Stated task | Copy every line of the material below word for word, and leave out the pictures.

--------------------

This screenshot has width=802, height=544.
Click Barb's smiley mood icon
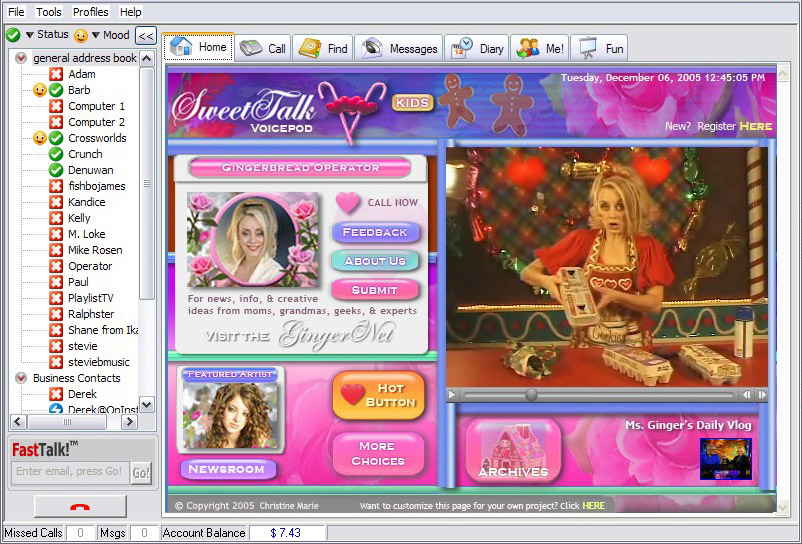point(40,90)
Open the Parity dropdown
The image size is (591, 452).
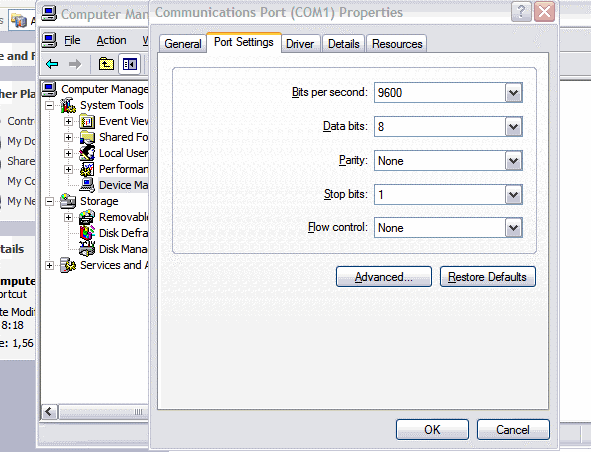(513, 161)
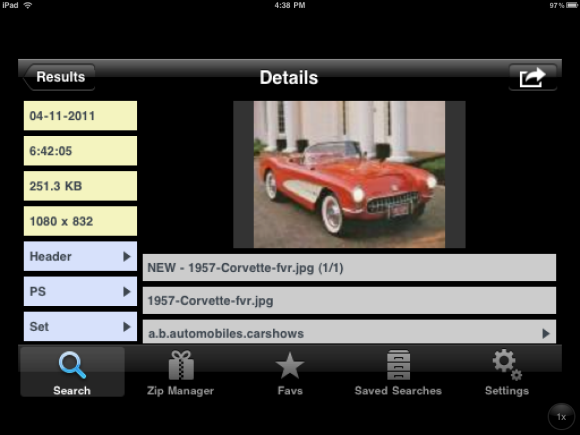Screen dimensions: 580x435
Task: Tap the 1x zoom scale button
Action: (x=561, y=417)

--------------------

Answer to the exercise |
This screenshot has width=802, height=544.
Click Barb's smiley mood icon
point(40,90)
Open the Parity dropdown
The image size is (591, 452).
(513, 161)
Screen dimensions: 580x435
Task: Tap the 1x zoom scale button
Action: (x=561, y=417)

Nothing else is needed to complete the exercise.